How to Do a Book Signing
By: Someone so Famous I Almost Can’t Stand It
1. Find out about book signing months in advance. Feel a warm glow of anticipation. Like looking forward to Christmas. Or when the next Star Wars movie comes out.
2. Time passes. Realize you have one week until you leave. Start scheduling the freaking out to occur with regularity from hereon.
3. Arrange childcare, pack, make meals because they will all starve and die without you, pack some more, freak out on regular intervals. Wake up at 2 am a lot and then freak out about freaking out. YOU ARE SO NEUROTIC STOP IT.
4. Drive to airport. Get lost a little, right NEXT to the airport. You can see the planes. You just. Can’t. Get to the planes. Start muttering “da plane! da plane!” in a weird Fantasy Island moment, while gripping onto the steering wheel and what’s left of your sanity. Get a grip and finally force yourself to take on google maps. OH HOLY ADULTS, YOU ARE SO GROWN UP.
5. Get through the metal detector thing without losing your pants. Make weird eye contact with guy while putting belt back on pants. Awkward.
6. Someone on plane is wearing your high school boyfriend’s cologne which is confusing. You suddenly want to listen to Spandau Ballet.
7. Turbulence on plane makes everyone in your row start up impromptu bible study. You start humming, “I’ll Fly Away” and “Nearer My God to Thee” as comedic relief. Jesus humor is not well received.
8. Get to hotel. Twelve year old model checks you in. You want to offer her a granola bar and ask her why she’s out so late. She upgrades your room. You love her!

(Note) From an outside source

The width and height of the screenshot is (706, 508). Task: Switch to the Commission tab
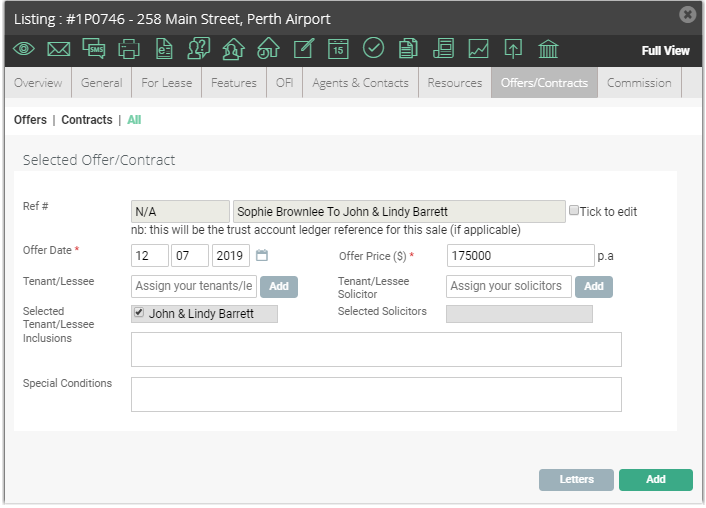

9. Get to room on the 27th floor. You can’t figure out how to use the keyless key thing. You are smarter than this. You nearly dismantle the keyless thingie until you realize, while holding the plastic thingie in your TEETH as you are searching, Lord, help please, PLEASE I am finally HERE just let me in the damn door, that you just need to hold it in FRONT of the keyless thingie. There is no swiping. You feel like a complete idiot and know that somewhere, someone in the concierge office is laughing his arse off. You don’t care because
10. HOLY COW YOUR ROOM IS BIGGER THAN YOUR FIRST FLOOR OF YOUR HOUSE AND YOU HAVE TWO BATHROOMS. TO YOURSELF. ALL TO YOURSELF. TWO BATHROOMS. I REPEAT. TWO. but
11. You can’t figure out how to turn on the lights. Everything is chic and automated. Therefore, it is hard. You start to wonder if you should just go home. But, there’s two bathrooms. You can’t leave them.
12. WOW. Bam! You found button for lights and blinds! You got this! You can see now! The button says, “Welcome!” and when you push it the whole room just comes to life! All for you! It might be possible your ego cannot handle this hotel room.

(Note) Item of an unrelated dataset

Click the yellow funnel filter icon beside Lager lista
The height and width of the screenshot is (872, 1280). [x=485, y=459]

13. The view from the room almost makes you burst into tears.
14. The television says, “Welcome Dana Bowman, author.” You almost, ALMOST burst into tears.
15. You watch Real Housewives until two am because your brain is going to freak out anyway, so you frost it over with blonde highlights, drama, and boobs that smoosh upwards in clothing. You wrap yourself in the big, white, fluffy robe that the hotel provided, and realize, you can so relate to all those women. They are fraught, fraught, I tell you, with the struggle. Except to the boob part. You can’t really relate to that part.
16. You wake up at 5 am. The coffee is sublime. You dress in your “Ima author! Here is my all grownup book signing” outfit and wait for your Cali friends to show up. You feel like it’s your first day of school.
17. Friends show up. They take you on BART and amidst the Gay Pride parade which is kinda, well, overwhelming. Evidently it is rather a big deal. It just makes you very, very distracted. It is just too early for all that leather.
18. You end up by the water, and slurp down the best latte you have ever had in your entire life. It almost makes you burst into tears.
19. Sweet friends walk you to conference center, give you a kiss, and send you off. Your editor takes you to your booth.
20. You see your book, a stack of them actually, waiting for you to sign.
21. And finally. Finally. You burst into tears.
Postscript: Your editor hands you a tissue and exclaims, “There is NO crying! There’s no crying at book signings! Our authors do NOT cry! Hold it together, woman!”
And, later, you met the author of Lemony Snicket! Squee!!